Dans la perspective d'une potentielle interdiction de l'usage du glyphosate et de la nécessaire réduction de l'usage d'herbicides en général, des agriculteurs normands du GIEE (Groupement d'intérêt économique et environnemental) des 3 Vallées et du GIEE solution durable pour le climat et le vivant ont mobilisé l'appui du Cerfrance et son antenne agronomique (Arad²), la fédération des Cuma (Coopérative d'utilisation de matériel agricole) Normandie Ouest, UniLaSalle Campus de Rouen et Inrae (UMR Agroécologie, Dijon) pour un projet ambitieux : identifier des innovations pour réguler le couvert et les adventices, tester des itinéraires techniques innovants et co-concevoir des systèmes de culture en semis direct sous couvert permanent sans glyphosate limitant le recours aux herbicides (avec un indice de fréquence de traitement (IFT) herbicide inférieur à 1). C'est l'ambition portée entre 2018 et 2022 par le projet CasDar Engaged. Cet article retrace les approches méthodologiques mises en oeuvre dans le projet qui couple :

- une veille technique sur les alternatives au glyphosate ;

- l'expérimentation au champ dans un réseau de parcelles d'agriculteurs ;

- la reconception en atelier avec des agriculteurs et conseillers via des travaux d'élèves ingénieurs et de journées de co-conception entre acteurs de terrain.

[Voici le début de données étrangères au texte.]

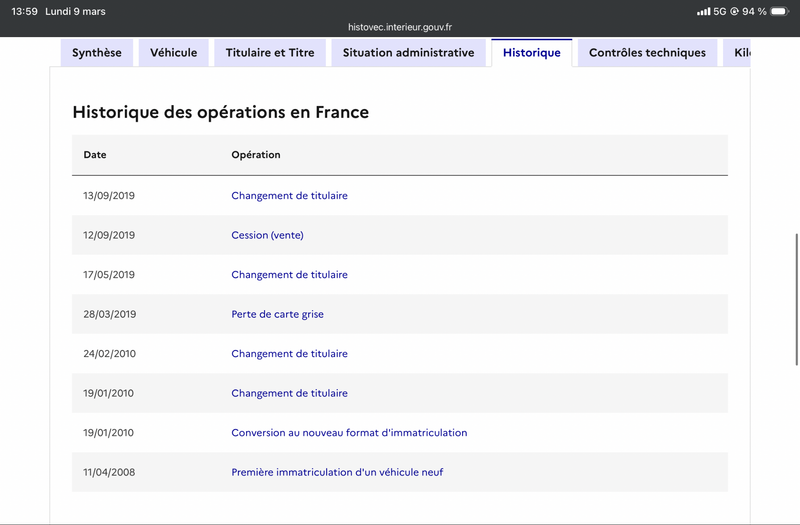Open the Titulaire et Titre tab
The image size is (800, 525).
click(270, 53)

Veille technique pour la gestion en SDSCV sans glyphosate

Identifier les techniques de gestion des couverts et adventices

Certains agriculteurs, pour lever un frein technique ou atteindre un objectif qui leur est propre, développent ou adaptent des pratiques originales. Ces pratiques sont souvent assez peu connues de la recherche et du développement dont le système de production de connaissance est encore trop descendant. Dans le projet Engaged, une action de veille technique a été menée sur les agroéquipements développés pour gérer la végétation avant ou après l'installation de la culture. À travers le réseau des Cuma et des conseillers agricoles/agriculteurs pionniers en SDSCV, cette veille technique a simplement permis d'identifier des techniques et non les conditions de réussite de leur mise en oeuvre. En revanche, deux outils ont été testés dans le cadre du projet.

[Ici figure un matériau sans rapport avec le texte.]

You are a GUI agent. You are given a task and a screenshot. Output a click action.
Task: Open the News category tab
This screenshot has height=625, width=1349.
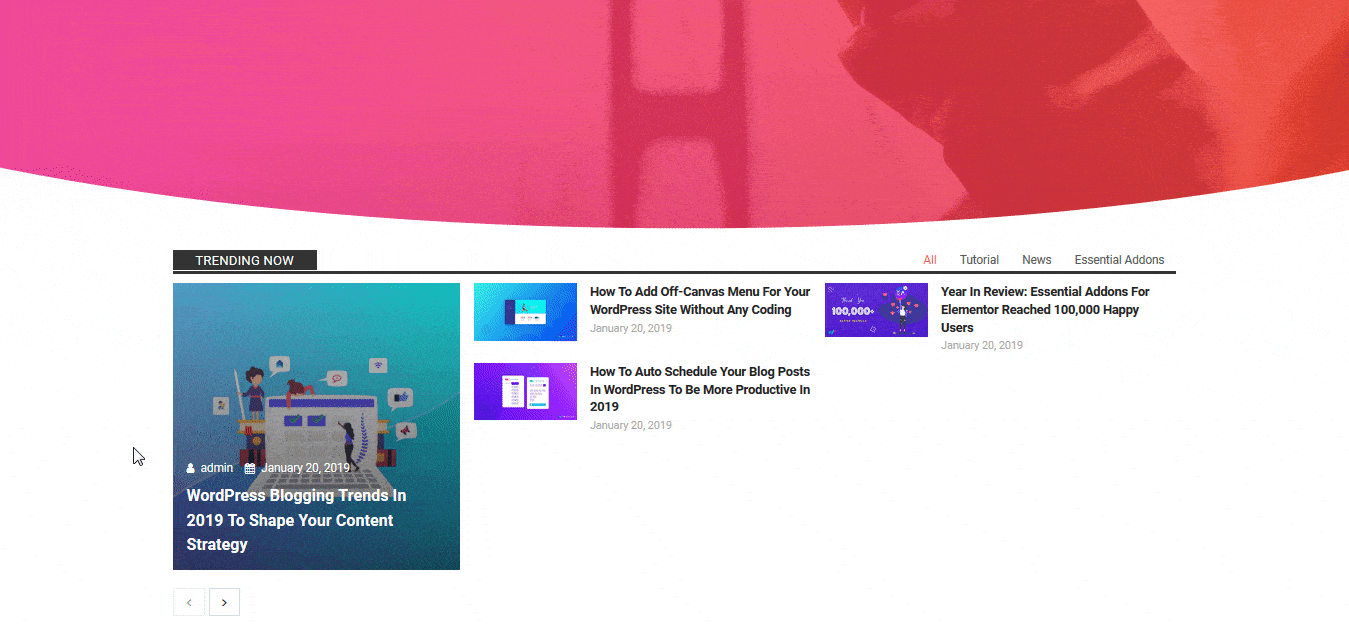pyautogui.click(x=1036, y=260)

Désherbage électrique avec Zasso XPower

Le désherbage électrique avec Zasso XPower consiste à faire circuler entre la surface du sol et le sommet des plantes un courant électrique haute tension (6 000 V), afin de dévitaliser les tissus aériens et les racines. Il s'agit donc d'un désherbage non sélectif (photo 1). L'idée en soi n'est pas nouvelle : Arvalis a retrouvé des traces d'un prototype datant de 1895 et des travaux ont été réalisés sur le sujet dans les années 1980 en Grande-Bretagne (gestion des betteraves montées). La société Zasso a largement modernisé la technique.

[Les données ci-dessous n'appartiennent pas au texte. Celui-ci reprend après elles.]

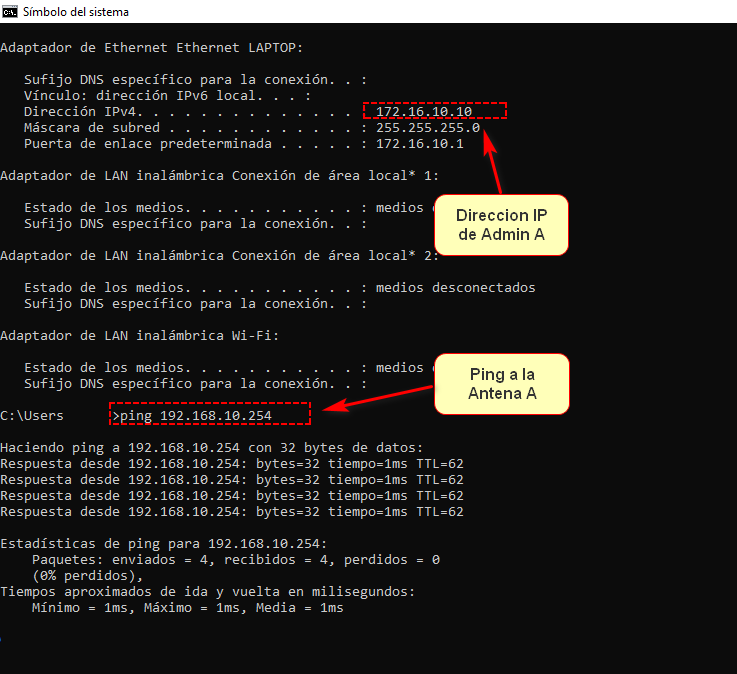This screenshot has height=674, width=737.
Task: Click the IPv4 address 172.16.10.10
Action: [424, 111]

À l'automne 2019 à Versainville (Calvados), avant le semis de blé tendre, le projet Engaged a mis en oeuvre l'outil pour réguler la végétation en place (couvert et adventice). La prise en main complexe oblige l'opérateur à rester vigilant pour maintenir la hauteur de relevage et assurer un bon contact entre la végétation et les rangées d'applicateurs du courant électrique. De plus, l'absence de patins/roues folles sur le module frontal amène un aléa dans le contact des deux pôles électriques sur le sol, particulièrement avec un peu plus de vitesse. Or les résultats démontrent que l'efficacité de destruction de la végétation est négativement corrélée à la vitesse, des vitesses très lentes (inférieures à 3-5 km/h) étant nécessaires pour avoir une efficacité acceptable. L'essai contenait trois micro-parcelles de 50 m sur 12 m (Tableau 1). La météorologie avec un temps humide n'a pas permis de travailler en conditions idéales.

Statistiquement, il n'y a pas de différence entre les deux modalités électriques à 2 et 5 km/h ni sur l'efficacité de destruction (Figure 1), ni sur l'effet de cette régulation du trèfle sur le développement du blé (Figure 2). La régulation électrique n'a été que de courte durée. L'effet du désherbage électrique est limité dans le temps, et ne permet pas de réguler suffisamment la croissance de la légumineuse. La couverture en adventice est nulle en février 2020 dans toutes les micro-parcelles. Globalement, il apparaît que le coût de l'appareil (190 000 € en 3 m) et le débit de chantier peuvent être considérés comme des freins, même dans le cadre d'une utilisation collective de cet outil. Le débit de chantier de l'outil, le besoin d'une végétation humide en surface des feuilles et d'un sol ressuyé ne laissent pas beaucoup de jours disponibles pour des passages en interculture. L'efficacité étant maximale à 2 km/h, le coût de revient de l'outil en grandes cultures serait beaucoup trop important (environ 300 €/ha en chantier complet).

Les tondeuses d'interrang

Considérant que le couvert permanent est un réel concurrent de la culture principale, des techniques se développent pour réguler mécaniquement la végétation dans l'interrang, soit par des rouleaux pour écraser ou hacher, des techniques de ripage pour dessécher ou des tondeuses d'interrang pour faucher. Le principe des tondeuses d'interrang est de venir réguler mécaniquement un couvert dans l'interrang d'une culture principale pour bénéficier des services du couvert de légumineuses tout en limitant la concurrence qu'il exerce sur la culture annuelle.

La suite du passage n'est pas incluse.